# Directions
Count lines with "Select" below; give only the number.

# Excerpted records
BEGIN

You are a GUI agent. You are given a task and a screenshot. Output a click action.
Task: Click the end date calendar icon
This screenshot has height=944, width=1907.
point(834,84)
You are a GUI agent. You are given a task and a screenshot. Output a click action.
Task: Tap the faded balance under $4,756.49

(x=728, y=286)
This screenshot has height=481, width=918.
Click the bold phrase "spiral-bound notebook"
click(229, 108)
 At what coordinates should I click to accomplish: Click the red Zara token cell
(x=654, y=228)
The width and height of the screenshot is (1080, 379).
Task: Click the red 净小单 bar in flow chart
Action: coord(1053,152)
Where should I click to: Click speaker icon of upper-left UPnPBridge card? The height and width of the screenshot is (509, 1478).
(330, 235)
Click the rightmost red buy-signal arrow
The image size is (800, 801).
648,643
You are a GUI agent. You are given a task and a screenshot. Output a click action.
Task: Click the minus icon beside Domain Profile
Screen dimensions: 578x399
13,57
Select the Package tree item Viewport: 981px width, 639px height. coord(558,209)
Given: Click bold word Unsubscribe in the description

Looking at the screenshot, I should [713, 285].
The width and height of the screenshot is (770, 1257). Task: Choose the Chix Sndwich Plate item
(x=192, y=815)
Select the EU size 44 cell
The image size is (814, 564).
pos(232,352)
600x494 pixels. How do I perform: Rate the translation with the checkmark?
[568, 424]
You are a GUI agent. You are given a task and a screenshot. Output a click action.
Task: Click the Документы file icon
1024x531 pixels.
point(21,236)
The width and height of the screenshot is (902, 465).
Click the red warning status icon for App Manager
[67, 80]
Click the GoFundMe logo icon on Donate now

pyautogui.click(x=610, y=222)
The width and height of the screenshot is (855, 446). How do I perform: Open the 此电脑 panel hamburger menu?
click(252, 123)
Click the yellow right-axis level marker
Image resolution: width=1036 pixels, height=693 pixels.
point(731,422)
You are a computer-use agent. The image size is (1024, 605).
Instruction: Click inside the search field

END

# Written response
2